SOURCE RECORDS
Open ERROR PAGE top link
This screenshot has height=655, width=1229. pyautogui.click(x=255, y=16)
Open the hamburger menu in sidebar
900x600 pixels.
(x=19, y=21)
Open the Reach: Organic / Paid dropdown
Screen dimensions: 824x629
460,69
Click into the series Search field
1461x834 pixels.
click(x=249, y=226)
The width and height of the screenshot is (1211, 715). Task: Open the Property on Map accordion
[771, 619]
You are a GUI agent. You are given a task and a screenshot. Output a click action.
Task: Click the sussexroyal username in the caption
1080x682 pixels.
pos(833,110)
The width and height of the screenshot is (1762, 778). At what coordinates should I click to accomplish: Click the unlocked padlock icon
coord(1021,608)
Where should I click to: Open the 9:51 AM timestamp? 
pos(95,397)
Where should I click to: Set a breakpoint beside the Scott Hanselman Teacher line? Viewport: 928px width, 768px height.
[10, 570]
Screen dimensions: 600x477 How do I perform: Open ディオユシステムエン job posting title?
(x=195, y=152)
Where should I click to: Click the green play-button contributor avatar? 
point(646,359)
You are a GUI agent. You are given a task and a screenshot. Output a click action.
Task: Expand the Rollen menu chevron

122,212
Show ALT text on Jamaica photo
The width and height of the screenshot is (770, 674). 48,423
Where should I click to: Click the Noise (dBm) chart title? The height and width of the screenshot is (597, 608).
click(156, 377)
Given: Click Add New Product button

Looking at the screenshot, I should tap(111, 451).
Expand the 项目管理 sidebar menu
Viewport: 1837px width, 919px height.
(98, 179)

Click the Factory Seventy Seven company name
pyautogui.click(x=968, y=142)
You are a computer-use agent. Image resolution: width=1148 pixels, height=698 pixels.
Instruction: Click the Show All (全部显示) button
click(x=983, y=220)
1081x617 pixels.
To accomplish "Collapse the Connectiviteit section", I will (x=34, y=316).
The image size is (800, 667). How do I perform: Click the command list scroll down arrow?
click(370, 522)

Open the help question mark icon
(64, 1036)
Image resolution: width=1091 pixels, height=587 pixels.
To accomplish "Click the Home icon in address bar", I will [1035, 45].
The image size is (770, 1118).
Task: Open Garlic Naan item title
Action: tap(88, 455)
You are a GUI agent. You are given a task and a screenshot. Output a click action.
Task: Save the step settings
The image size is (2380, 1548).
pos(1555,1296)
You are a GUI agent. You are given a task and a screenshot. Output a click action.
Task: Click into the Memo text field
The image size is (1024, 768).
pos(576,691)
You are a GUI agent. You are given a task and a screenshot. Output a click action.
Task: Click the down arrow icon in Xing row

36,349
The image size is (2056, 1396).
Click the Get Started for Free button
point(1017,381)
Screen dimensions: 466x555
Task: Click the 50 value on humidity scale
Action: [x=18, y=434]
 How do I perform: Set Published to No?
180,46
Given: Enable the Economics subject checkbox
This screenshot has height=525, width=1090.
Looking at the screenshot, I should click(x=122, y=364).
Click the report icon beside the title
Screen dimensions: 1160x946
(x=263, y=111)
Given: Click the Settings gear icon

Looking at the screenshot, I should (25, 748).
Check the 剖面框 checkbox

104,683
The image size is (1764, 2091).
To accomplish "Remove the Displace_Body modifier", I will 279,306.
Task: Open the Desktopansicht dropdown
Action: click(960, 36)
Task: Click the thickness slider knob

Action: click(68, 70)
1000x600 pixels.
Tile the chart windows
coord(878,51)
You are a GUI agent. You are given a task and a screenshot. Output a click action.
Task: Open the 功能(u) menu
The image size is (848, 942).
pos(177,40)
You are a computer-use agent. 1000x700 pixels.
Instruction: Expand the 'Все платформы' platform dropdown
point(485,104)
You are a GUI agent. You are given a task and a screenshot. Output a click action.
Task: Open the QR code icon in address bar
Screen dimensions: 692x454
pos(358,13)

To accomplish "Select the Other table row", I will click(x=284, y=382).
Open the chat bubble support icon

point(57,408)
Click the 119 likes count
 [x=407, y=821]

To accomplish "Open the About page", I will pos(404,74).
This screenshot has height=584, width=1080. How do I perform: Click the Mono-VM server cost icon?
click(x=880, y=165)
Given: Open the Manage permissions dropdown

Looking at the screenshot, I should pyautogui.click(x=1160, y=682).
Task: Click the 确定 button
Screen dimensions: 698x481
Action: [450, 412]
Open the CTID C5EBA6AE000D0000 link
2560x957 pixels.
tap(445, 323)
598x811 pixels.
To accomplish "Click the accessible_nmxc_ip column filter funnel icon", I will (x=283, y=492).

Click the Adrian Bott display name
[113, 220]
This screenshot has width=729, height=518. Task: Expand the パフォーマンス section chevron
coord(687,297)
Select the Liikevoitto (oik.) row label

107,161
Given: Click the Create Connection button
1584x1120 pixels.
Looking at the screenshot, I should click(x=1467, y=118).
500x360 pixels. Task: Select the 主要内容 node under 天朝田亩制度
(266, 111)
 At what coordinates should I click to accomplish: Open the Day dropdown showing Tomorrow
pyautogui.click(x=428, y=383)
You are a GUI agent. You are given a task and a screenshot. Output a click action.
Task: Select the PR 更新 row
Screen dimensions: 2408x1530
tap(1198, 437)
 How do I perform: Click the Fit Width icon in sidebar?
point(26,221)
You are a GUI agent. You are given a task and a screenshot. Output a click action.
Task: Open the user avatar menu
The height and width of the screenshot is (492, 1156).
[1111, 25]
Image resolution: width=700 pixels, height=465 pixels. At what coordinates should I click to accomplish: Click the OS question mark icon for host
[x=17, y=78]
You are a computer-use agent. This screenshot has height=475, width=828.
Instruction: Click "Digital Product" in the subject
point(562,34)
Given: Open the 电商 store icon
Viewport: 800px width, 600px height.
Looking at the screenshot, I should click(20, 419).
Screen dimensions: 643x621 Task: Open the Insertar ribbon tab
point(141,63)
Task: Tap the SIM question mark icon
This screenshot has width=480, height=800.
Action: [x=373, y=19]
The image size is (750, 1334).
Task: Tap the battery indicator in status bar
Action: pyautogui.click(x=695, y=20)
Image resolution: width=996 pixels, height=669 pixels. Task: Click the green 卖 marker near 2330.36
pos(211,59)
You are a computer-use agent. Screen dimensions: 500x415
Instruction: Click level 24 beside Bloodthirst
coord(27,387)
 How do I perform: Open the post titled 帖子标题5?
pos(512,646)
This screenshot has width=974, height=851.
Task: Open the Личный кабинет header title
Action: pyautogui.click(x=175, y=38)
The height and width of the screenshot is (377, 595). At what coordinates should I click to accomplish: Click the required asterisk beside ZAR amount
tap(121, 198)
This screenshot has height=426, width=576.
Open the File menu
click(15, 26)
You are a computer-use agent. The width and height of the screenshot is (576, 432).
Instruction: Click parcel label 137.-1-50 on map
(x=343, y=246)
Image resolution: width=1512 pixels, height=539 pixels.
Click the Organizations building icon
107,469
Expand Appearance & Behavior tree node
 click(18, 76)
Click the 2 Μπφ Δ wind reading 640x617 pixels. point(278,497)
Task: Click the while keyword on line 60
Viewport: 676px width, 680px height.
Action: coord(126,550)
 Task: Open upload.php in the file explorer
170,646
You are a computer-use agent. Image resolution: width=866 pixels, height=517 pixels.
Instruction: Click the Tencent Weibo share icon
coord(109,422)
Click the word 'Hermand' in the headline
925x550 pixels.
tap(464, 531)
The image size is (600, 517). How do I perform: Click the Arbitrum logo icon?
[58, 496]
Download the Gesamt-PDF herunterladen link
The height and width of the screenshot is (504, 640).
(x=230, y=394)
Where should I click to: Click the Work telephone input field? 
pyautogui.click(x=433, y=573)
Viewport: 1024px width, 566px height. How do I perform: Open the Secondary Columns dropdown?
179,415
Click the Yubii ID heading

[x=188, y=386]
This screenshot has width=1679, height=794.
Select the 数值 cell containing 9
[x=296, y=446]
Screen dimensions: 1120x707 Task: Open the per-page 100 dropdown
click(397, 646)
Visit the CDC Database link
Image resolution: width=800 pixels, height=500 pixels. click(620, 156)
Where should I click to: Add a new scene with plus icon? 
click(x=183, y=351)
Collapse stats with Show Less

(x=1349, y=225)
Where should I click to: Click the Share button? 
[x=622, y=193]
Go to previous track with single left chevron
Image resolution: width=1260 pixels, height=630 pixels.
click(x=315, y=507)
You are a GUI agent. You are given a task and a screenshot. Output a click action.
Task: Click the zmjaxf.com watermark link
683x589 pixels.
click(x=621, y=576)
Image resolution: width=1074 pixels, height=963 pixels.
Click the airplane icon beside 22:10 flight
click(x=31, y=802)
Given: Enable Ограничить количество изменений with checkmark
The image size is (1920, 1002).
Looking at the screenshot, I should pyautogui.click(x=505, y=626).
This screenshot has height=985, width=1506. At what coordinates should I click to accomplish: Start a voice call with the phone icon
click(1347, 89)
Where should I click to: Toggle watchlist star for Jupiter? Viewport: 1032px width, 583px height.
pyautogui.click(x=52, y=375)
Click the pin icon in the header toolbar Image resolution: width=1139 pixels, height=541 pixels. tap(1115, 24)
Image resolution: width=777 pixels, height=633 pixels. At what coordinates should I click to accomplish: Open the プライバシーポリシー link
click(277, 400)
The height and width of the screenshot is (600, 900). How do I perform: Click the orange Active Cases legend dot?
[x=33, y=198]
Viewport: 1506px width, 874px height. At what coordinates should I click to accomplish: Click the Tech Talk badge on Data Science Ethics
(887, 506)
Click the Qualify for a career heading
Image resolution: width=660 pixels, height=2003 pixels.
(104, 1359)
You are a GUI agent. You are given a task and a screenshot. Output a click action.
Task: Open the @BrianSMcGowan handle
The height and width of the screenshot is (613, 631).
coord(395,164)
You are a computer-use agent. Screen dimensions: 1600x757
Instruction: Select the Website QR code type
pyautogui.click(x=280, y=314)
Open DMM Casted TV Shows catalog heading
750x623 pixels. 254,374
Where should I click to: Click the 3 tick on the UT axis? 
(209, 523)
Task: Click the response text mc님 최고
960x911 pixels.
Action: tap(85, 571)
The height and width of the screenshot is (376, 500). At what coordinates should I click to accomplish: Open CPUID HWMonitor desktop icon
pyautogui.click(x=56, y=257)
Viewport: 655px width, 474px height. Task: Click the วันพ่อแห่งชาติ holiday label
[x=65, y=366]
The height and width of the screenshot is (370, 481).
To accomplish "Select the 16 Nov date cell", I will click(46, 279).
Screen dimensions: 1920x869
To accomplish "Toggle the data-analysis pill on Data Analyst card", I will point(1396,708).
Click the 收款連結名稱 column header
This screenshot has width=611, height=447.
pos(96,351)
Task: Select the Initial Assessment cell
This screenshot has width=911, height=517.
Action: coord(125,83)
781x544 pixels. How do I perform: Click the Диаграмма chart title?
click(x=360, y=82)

WORK ITEM
Return the lines from the one containing "This screenshot has width=911, height=517." through the last line of the records. Include both ends and nothing else.

RESULT FOR THIS EXERCISE
This screenshot has width=911, height=517.
Action: coord(125,83)
781x544 pixels. How do I perform: Click the Диаграмма chart title?
click(x=360, y=82)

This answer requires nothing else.